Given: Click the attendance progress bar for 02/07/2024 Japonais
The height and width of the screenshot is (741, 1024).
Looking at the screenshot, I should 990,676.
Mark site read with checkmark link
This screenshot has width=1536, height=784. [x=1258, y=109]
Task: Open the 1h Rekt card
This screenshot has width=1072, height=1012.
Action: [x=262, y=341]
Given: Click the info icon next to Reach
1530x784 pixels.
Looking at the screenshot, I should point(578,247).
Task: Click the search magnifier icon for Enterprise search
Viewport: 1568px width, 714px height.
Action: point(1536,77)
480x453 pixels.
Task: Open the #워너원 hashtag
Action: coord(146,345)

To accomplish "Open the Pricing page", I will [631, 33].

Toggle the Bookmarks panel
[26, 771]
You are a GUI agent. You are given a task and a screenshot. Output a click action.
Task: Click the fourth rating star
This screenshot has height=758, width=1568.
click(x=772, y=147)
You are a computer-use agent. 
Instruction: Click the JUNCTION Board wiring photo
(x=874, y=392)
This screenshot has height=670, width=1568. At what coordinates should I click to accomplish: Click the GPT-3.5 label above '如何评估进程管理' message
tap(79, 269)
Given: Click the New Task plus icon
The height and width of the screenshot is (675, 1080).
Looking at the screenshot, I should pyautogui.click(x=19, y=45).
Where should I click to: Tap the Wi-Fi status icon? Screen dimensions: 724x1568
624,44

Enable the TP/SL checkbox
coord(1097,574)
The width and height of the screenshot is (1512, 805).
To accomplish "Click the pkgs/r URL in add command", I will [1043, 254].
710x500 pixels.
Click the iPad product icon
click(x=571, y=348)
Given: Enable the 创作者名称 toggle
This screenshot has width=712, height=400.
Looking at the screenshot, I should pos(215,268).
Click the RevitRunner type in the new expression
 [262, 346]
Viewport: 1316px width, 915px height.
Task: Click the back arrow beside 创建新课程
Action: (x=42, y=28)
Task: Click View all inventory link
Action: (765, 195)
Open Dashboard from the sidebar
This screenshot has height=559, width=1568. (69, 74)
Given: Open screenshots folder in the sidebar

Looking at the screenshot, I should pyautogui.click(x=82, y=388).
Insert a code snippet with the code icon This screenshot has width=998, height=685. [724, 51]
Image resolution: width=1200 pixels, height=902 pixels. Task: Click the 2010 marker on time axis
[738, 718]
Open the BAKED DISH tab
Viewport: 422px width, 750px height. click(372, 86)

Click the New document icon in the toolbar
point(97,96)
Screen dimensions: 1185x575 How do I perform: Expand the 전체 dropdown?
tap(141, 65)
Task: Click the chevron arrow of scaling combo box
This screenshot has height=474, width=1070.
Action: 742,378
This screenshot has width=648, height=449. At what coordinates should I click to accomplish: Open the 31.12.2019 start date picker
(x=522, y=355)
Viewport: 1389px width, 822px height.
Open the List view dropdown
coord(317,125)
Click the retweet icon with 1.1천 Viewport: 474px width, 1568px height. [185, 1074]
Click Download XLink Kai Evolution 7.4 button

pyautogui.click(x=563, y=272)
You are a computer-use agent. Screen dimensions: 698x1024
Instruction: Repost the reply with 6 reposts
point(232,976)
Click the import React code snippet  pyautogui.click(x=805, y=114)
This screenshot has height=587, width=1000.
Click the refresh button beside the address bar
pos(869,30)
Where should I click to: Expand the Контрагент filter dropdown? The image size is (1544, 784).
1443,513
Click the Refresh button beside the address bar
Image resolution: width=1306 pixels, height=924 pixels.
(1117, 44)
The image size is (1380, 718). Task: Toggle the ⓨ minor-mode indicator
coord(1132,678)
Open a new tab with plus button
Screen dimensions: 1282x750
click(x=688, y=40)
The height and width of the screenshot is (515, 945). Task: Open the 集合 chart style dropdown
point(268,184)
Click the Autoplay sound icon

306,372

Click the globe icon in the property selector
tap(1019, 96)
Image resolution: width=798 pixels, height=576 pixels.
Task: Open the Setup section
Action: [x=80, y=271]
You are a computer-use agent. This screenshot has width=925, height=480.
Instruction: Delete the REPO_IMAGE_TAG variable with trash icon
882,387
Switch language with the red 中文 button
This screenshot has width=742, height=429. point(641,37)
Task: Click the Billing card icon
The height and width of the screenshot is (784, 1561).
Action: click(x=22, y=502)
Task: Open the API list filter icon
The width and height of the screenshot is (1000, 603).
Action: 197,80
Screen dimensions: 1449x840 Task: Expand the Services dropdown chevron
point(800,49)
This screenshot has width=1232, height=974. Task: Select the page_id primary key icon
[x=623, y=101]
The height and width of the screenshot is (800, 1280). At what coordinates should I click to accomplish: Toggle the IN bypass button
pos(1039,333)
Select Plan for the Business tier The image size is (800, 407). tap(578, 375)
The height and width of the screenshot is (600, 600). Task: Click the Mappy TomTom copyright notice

§ Task goal
Every entry above needs to be duplicated exactly.

§ Task output
Given: Click the attendance progress bar for 02/07/2024 Japonais
The height and width of the screenshot is (741, 1024).
Looking at the screenshot, I should 990,676.
Mark site read with checkmark link
This screenshot has width=1536, height=784. [x=1258, y=109]
Task: Open the 1h Rekt card
This screenshot has width=1072, height=1012.
Action: [x=262, y=341]
Given: Click the info icon next to Reach
1530x784 pixels.
Looking at the screenshot, I should point(578,247).
Task: Click the search magnifier icon for Enterprise search
Viewport: 1568px width, 714px height.
Action: point(1536,77)
480x453 pixels.
Task: Open the #워너원 hashtag
Action: coord(146,345)

To accomplish "Open the Pricing page", I will [631, 33].

Toggle the Bookmarks panel
[26, 771]
You are a GUI agent. You are given a task and a screenshot. Output a click action.
Task: Click the fourth rating star
This screenshot has height=758, width=1568.
click(x=772, y=147)
You are a computer-use agent. 
Instruction: Click the JUNCTION Board wiring photo
(x=874, y=392)
This screenshot has height=670, width=1568. At what coordinates should I click to accomplish: Click the GPT-3.5 label above '如何评估进程管理' message
tap(79, 269)
Given: Click the New Task plus icon
The height and width of the screenshot is (675, 1080).
Looking at the screenshot, I should pyautogui.click(x=19, y=45).
Where should I click to: Tap the Wi-Fi status icon? Screen dimensions: 724x1568
624,44

Enable the TP/SL checkbox
coord(1097,574)
The width and height of the screenshot is (1512, 805).
To accomplish "Click the pkgs/r URL in add command", I will [1043, 254].
710x500 pixels.
Click the iPad product icon
click(x=571, y=348)
Given: Enable the 创作者名称 toggle
This screenshot has width=712, height=400.
Looking at the screenshot, I should pos(215,268).
Click the RevitRunner type in the new expression
 [262, 346]
Viewport: 1316px width, 915px height.
Task: Click the back arrow beside 创建新课程
Action: (x=42, y=28)
Task: Click View all inventory link
Action: (765, 195)
Open Dashboard from the sidebar
This screenshot has height=559, width=1568. (69, 74)
Given: Open screenshots folder in the sidebar

Looking at the screenshot, I should pyautogui.click(x=82, y=388).
Insert a code snippet with the code icon This screenshot has width=998, height=685. [724, 51]
Image resolution: width=1200 pixels, height=902 pixels. Task: Click the 2010 marker on time axis
[738, 718]
Open the BAKED DISH tab
Viewport: 422px width, 750px height. click(372, 86)

Click the New document icon in the toolbar
point(97,96)
Screen dimensions: 1185x575 How do I perform: Expand the 전체 dropdown?
tap(141, 65)
Task: Click the chevron arrow of scaling combo box
This screenshot has height=474, width=1070.
Action: 742,378
This screenshot has width=648, height=449. At what coordinates should I click to accomplish: Open the 31.12.2019 start date picker
(x=522, y=355)
Viewport: 1389px width, 822px height.
Open the List view dropdown
coord(317,125)
Click the retweet icon with 1.1천 Viewport: 474px width, 1568px height. [185, 1074]
Click Download XLink Kai Evolution 7.4 button

pyautogui.click(x=563, y=272)
You are a computer-use agent. Screen dimensions: 698x1024
Instruction: Repost the reply with 6 reposts
point(232,976)
Click the import React code snippet  pyautogui.click(x=805, y=114)
This screenshot has height=587, width=1000.
Click the refresh button beside the address bar
pos(869,30)
Where should I click to: Expand the Контрагент filter dropdown? The image size is (1544, 784).
1443,513
Click the Refresh button beside the address bar
Image resolution: width=1306 pixels, height=924 pixels.
(1117, 44)
The image size is (1380, 718). Task: Toggle the ⓨ minor-mode indicator
coord(1132,678)
Open a new tab with plus button
Screen dimensions: 1282x750
click(x=688, y=40)
The height and width of the screenshot is (515, 945). Task: Open the 集合 chart style dropdown
point(268,184)
Click the Autoplay sound icon

306,372

Click the globe icon in the property selector
tap(1019, 96)
Image resolution: width=798 pixels, height=576 pixels.
Task: Open the Setup section
Action: [x=80, y=271]
You are a computer-use agent. This screenshot has width=925, height=480.
Instruction: Delete the REPO_IMAGE_TAG variable with trash icon
882,387
Switch language with the red 中文 button
This screenshot has width=742, height=429. point(641,37)
Task: Click the Billing card icon
The height and width of the screenshot is (784, 1561).
Action: click(x=22, y=502)
Task: Open the API list filter icon
The width and height of the screenshot is (1000, 603).
Action: 197,80
Screen dimensions: 1449x840 Task: Expand the Services dropdown chevron
point(800,49)
This screenshot has width=1232, height=974. Task: Select the page_id primary key icon
[x=623, y=101]
The height and width of the screenshot is (800, 1280). At what coordinates should I click to accomplish: Toggle the IN bypass button
pos(1039,333)
Select Plan for the Business tier The image size is (800, 407). tap(578, 375)
The height and width of the screenshot is (600, 600). Task: Click the Mappy TomTom copyright notice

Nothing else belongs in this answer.